Через какое-то время появился Никита Филин. В коротком полушубке, со своим неизменным автоматом на плече, он весело и шумно поздоровался с Рустамом:
– Над златом чахнешь? Все в порядке?
– Да, все готово.
На этот раз Рустам выплавил из горстки зубных коронок и смятой цепочки два золотых бруска размером с шоколадные дольки.
– Чего морда мятая? Бабу, что ли, приводил?
– Какую бабу? У меня заказов на ремонт часов полно. До ночи сидел.

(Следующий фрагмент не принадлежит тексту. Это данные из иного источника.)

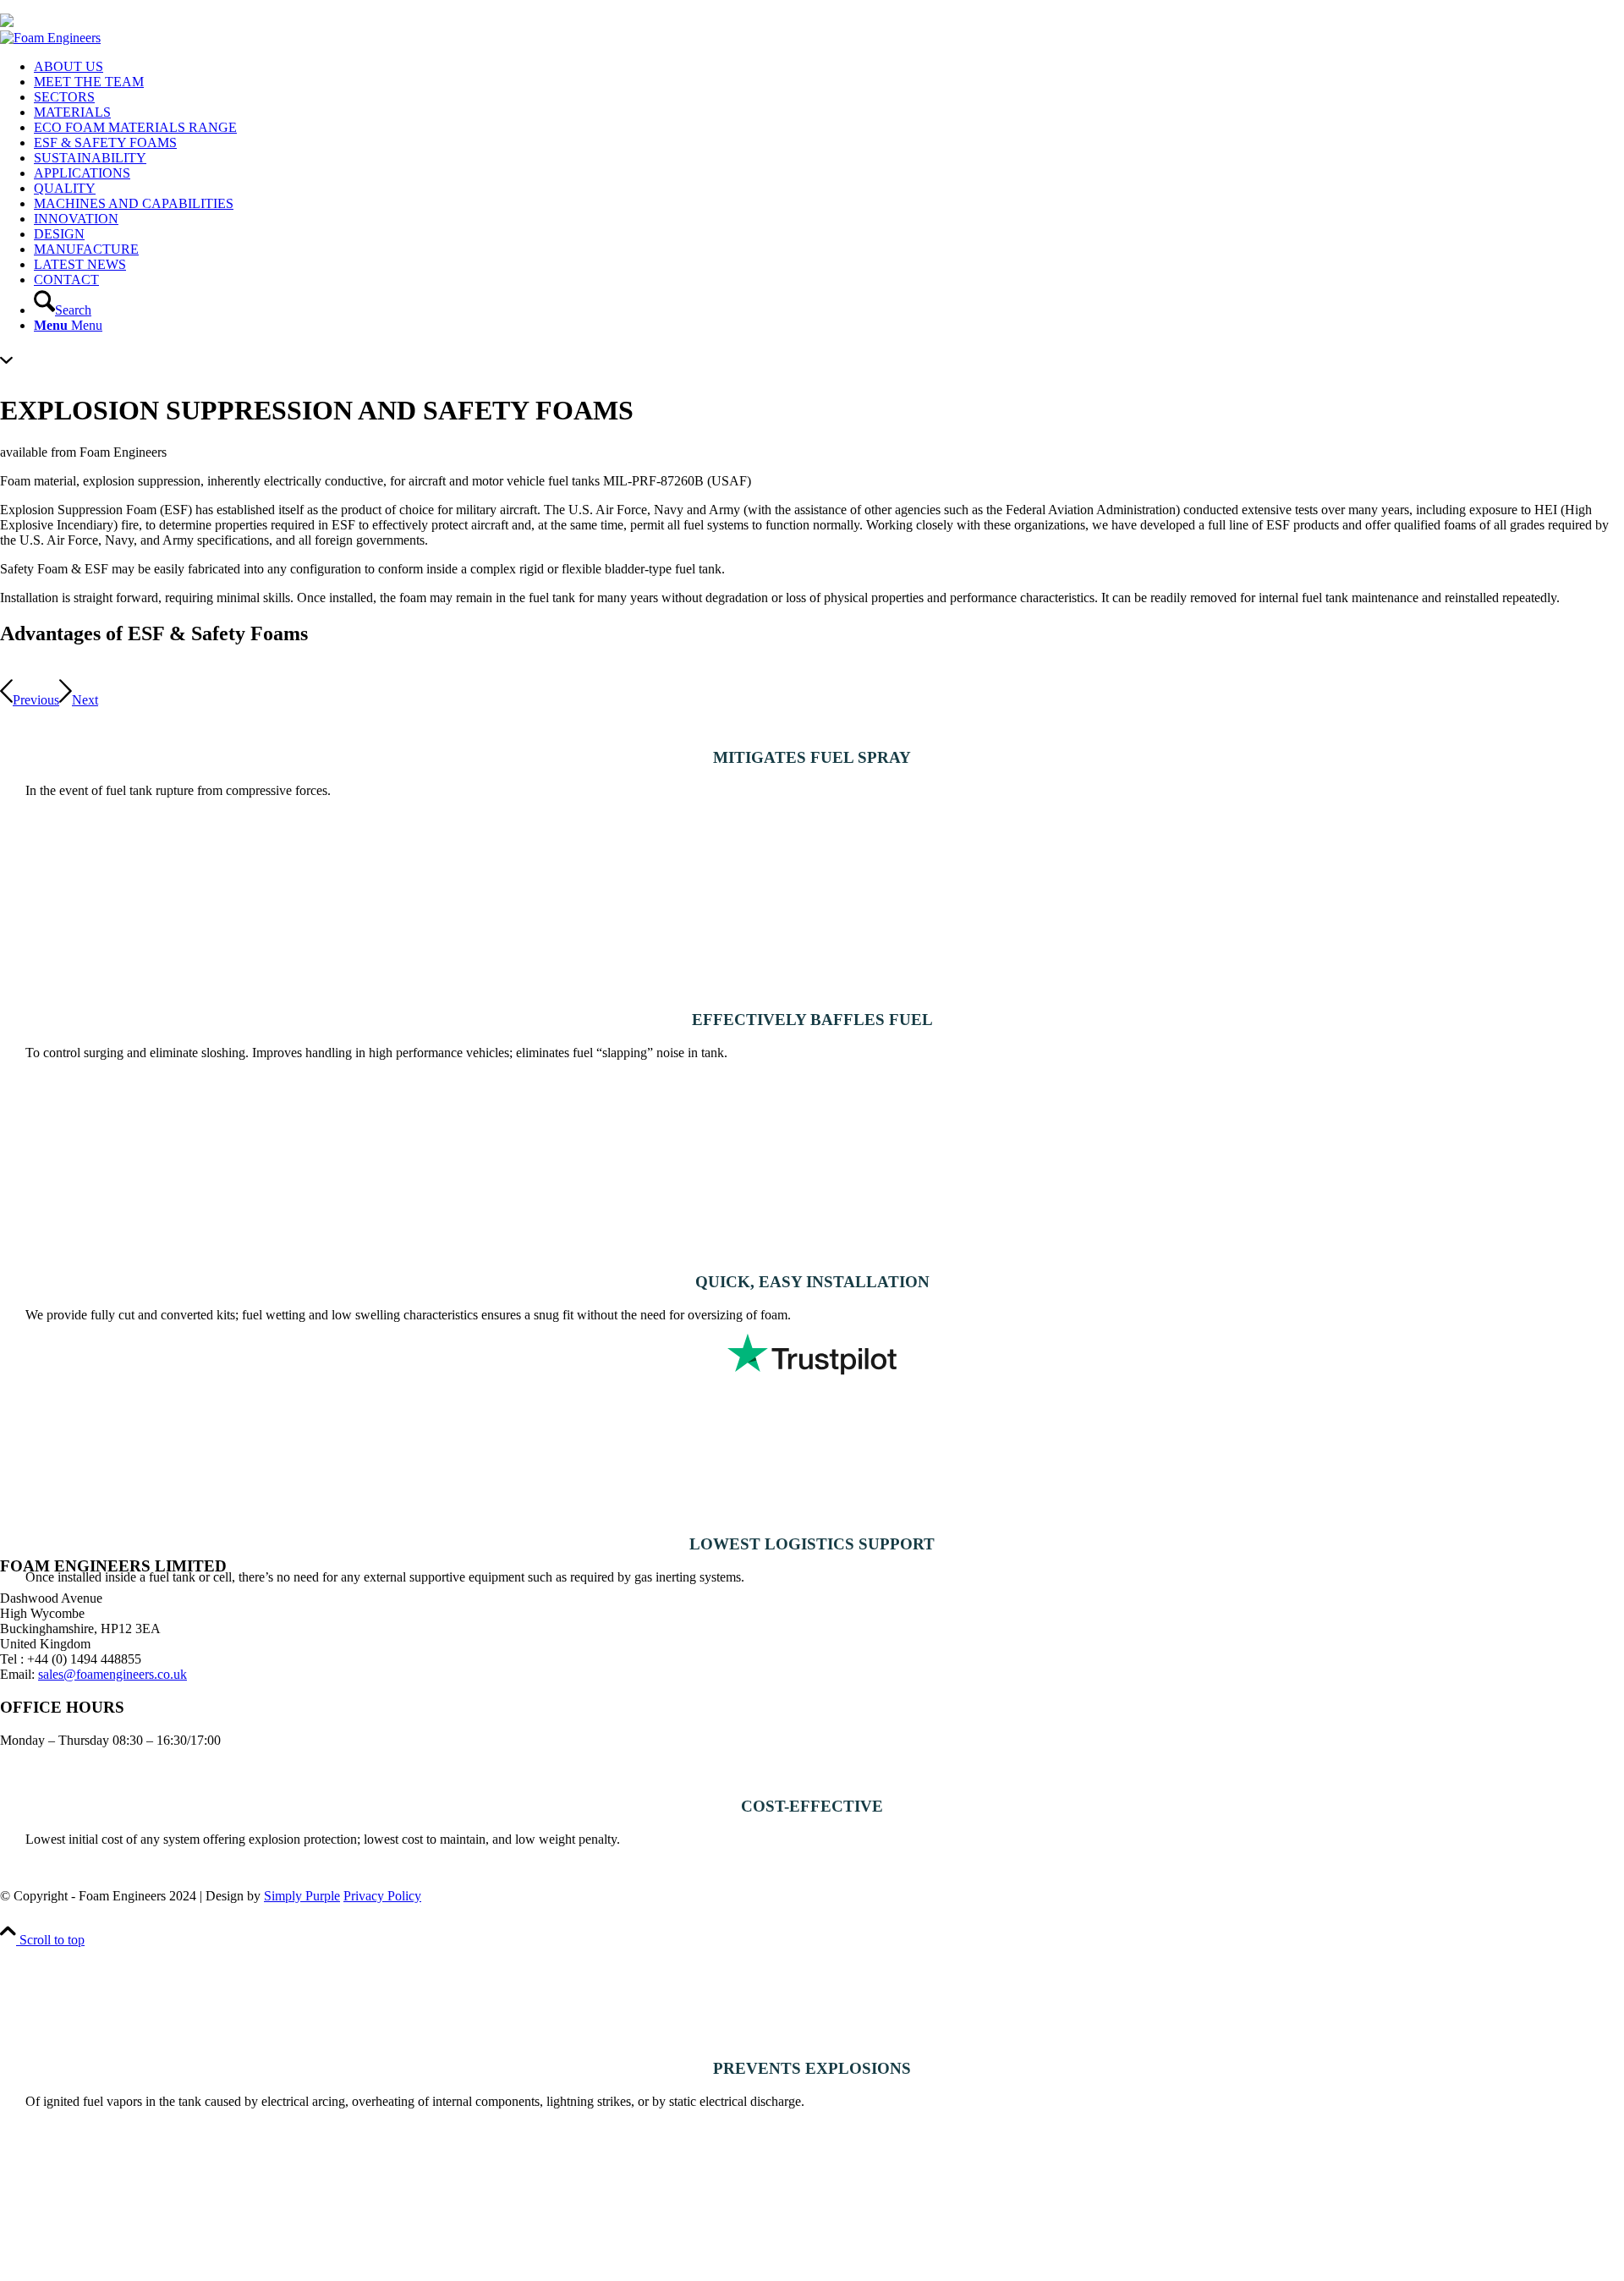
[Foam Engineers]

– Баба ушла? – не реагируя на слова Рустама, спросил полицай. – В доме никого нет?
– Ушла… давно ушла.
– А чего табаком пахнет?
– Курила она… такая вот девка.
Личный подручный Шамрая внимательно оглядел ювелира и прошел в глубь дома. Он делал это каждый раз, но в комнаты заглядывал не всегда. Филин и без того имел нюх не хуже, чем у хозяина. Сейчас он словно что-то почуял и шагнул к двери, за которой прятались двое «гостей».
Дальнейшее происходило стремительно и почти бесшумно. Мальцев, распахнув половину дверей, как кошка метнулся к полицаю и ударил его трофейным эсэсовским стилетом в живот. Лезвие вошло под сплетение ребер, туда, где находится брюшная аорта – самый крупный кровеносный сосуд в теле.
Филин в распахнутом полушубке словно сам указал место удара. Но столько силы и злости было в этом сгорбленном широкоплечем человеке, что он не упал, не обмяк, хотя кровь ручьем струилась по синему свитеру и брюкам.
Наверное, он хотел предупредить Шамрая об опасности, но захлебнулся и лишь успел выдернуть из-за голенища такой же узкий стилет. Не размахиваясь, выбросил лезвие вперед, зацепил Рустама, но сержант Мальцев, крепко обхватив полицая, опускал слабеющее тело на пол.